HorseBack work, and 1261 words of secret project. I am cracking on.
After all that activity, there is the usual brain flip as my cerebral cortex switches itself off, so I have nothing left for the blog. I do sometimes think that my brain could work a little harder, and be more resilient. But, if I know one thing as I get older, it is that one must graciously accept one’s limitations. (It is a good thing that I have developed some acceptance of this, as my limitations are legion.)
Just time for three pictures today, of two happy girls, and one happy boy:
Not the best photograph I ever took of Stanley the Manly, but it does express the vivid joy he finds in sunshine and a damn big stick:
It turns out that I do have something to say, after all. Just as I was about to publish this, a knock came at the door. It was the very wonderful old gentleman who kindly cuts my lawn for me. This is the usual time, at the beginning of the growing season, when he returns with his mower and his jokes and his great stories of his farming days in Stonehaven.
I throw open the door and exclaim with delight and give him a kiss. Suddenly, I see something is wrong. He is pale and diminished, all that mighty farming strength gone out of him.
He says, quite simply: ‘My working days are over.’
It is a sentence of indescribable melancholy.
He has been in hospital for weeks and his body is not working properly. We talk for a while, the doleful story unfolding in all its horrid inevitability. He is of venerable age and this is what happens, but it is sorrowful and unexpected all the same. He is one of those ones who gives the impression he is carved of oak, and shall never change. Now the oak is felled.

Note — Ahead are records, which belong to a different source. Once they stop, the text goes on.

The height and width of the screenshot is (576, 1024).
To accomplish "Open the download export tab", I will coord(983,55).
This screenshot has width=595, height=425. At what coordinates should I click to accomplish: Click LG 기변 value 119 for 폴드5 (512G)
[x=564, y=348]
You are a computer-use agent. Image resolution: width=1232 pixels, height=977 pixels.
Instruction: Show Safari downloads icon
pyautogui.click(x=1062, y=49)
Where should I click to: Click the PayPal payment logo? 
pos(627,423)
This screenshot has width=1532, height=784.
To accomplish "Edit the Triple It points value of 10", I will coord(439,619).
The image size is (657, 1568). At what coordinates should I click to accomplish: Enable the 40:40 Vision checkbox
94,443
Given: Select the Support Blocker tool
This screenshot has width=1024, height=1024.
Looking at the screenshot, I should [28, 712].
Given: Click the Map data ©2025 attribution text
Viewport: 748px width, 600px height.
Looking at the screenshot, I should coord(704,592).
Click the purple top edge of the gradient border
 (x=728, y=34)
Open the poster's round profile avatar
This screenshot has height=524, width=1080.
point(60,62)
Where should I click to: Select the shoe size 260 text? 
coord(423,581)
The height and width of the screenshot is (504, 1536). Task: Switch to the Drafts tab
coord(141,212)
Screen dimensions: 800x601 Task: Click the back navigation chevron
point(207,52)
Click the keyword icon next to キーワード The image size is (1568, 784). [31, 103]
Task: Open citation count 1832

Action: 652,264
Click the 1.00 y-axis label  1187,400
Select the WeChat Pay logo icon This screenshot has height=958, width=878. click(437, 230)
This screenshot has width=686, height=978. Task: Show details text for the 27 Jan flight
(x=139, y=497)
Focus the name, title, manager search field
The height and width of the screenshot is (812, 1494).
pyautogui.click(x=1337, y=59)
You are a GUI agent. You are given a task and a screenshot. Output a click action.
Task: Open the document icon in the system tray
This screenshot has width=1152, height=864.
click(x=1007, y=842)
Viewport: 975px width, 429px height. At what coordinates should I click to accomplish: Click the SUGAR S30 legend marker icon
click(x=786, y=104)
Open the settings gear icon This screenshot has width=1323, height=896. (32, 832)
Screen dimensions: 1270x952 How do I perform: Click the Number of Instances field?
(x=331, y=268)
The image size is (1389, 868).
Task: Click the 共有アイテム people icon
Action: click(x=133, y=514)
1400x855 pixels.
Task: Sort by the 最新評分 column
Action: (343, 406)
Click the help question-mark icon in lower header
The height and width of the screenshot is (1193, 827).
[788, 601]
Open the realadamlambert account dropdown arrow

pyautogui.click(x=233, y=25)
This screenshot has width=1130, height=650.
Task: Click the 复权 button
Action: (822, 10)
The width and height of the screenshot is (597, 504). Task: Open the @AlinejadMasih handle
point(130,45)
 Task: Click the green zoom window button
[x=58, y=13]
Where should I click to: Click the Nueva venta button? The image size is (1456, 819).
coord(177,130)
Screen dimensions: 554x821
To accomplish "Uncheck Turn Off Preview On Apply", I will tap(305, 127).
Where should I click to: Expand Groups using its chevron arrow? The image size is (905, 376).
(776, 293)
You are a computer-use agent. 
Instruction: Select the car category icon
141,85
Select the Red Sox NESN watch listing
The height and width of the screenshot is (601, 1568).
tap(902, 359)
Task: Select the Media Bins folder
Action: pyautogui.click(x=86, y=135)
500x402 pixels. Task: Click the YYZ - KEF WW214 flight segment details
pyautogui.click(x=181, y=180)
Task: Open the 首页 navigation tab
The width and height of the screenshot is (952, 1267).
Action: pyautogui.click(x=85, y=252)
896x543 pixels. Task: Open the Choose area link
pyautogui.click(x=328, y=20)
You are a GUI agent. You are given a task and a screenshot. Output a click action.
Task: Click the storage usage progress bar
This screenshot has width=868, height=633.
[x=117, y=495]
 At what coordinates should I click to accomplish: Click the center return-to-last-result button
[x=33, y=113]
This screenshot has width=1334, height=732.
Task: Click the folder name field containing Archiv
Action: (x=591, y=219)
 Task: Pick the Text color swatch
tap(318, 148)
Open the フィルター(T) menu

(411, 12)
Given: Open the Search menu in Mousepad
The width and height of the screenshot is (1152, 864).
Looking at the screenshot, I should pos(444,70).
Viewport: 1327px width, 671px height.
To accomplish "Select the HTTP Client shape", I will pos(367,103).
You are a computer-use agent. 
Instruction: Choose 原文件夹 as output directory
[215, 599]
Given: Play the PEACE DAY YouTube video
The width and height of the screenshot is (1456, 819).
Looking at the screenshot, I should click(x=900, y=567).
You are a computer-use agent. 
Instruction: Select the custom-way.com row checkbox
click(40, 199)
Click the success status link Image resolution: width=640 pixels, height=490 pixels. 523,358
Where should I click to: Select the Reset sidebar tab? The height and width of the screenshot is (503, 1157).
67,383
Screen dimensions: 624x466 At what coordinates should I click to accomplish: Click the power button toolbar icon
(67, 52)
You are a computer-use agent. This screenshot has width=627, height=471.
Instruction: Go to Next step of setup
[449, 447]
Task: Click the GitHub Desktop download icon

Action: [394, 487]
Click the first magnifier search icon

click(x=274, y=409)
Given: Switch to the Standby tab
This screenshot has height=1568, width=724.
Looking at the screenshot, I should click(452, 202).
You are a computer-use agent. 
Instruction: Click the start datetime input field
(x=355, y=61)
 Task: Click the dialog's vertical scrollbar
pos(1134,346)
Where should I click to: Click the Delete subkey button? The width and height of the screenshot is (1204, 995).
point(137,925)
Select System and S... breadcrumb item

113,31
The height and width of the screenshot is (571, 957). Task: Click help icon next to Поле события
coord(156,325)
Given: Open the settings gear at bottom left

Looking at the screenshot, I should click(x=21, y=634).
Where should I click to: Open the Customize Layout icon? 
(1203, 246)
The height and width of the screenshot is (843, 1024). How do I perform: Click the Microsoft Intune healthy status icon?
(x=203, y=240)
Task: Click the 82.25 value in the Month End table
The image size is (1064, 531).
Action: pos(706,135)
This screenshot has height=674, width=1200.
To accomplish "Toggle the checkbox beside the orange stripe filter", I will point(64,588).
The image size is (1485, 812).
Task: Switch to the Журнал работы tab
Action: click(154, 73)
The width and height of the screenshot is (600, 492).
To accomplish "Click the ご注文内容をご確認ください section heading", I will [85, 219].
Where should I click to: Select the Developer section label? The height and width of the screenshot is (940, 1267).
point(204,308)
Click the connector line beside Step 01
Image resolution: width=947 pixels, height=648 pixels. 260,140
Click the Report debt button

I talk a lot about not taking things for granted. All the same, I do. I suppose one cannot be conscious of every single piece of good fortune every single moment of every single day. Health, and a good body which does as one wants it to: these are blessings of the highest order. I can leap on my mare without thinking about it. My physical self creaks a little, and does not have the stamina it once did, but it allows me this daily joy, without let or hindrance. My old gentleman does not have that liberty any more. His physical self has turned into a prison. I see the worry and regret etched in his face, and feel both sad, and lucky, at the same time.
When one loses someone, or reads of others’ loss, the instinct is to hug one’s remaining beloveds close. Now I think, furiously, passionately: give thanks for the simple, vital fact of health.